3.) Write an equation of the parabola with

a.) focus (0, –2) and directrix y = 2

The directrix is above the focus so this parabola opens downward

The vertex is   halfway between the focus and the directrix....so it must be (0, 0)

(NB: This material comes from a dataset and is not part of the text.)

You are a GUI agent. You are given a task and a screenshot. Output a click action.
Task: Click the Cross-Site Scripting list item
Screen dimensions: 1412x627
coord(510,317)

"p" is the distance between the vertex and the focus [ or the vertex and the directrix ] =  2

So.....we have this form

4p ( y - k) = - ( x - h)^2         where (h, k) is the vertex and p = 2

So we have

4(2) ( y - 0) = - ( x - 0)^2          simplify

8y = -x^2         divide both sides by 8

y = -(1/8)x^2

b.) focus (3, 5) and directrix y = 7

Again....the directrix is above the focus....so this turns downward

The vertex is hafway between the focus and directrix = (3, 6)

p =   distance between focus and vertex = 1

So we have

4p (y - k) =  -(x - h)^2             (h, k) = (3, 6)   and p = 1

4(1) (y - 6) = - (x - 3)^2

4 ( y - 6) = - ( x - 3)^2

y - 6 =  - ( 1/4)(x - 3)^2

y =   - (1/4) ( x - 3)^2 + 6

c.) focus (–2, 1) and directrix y = 13

turns downward

vertex =   ( - 2 ,  (13 + 1) / 2 )   =  ( -2, 14/2)   = ( -2, 7)

p =   6

4p ( y - 7) = - (x - - 2 )^2

4(6) ( y - 7) = - ( x + 2)^2

24 ( y - 7) = - ( x + 2)^2

y - 7=  - (1/24) ( x + 2)^2

y = - (1/24)( x + 2)^2 + 7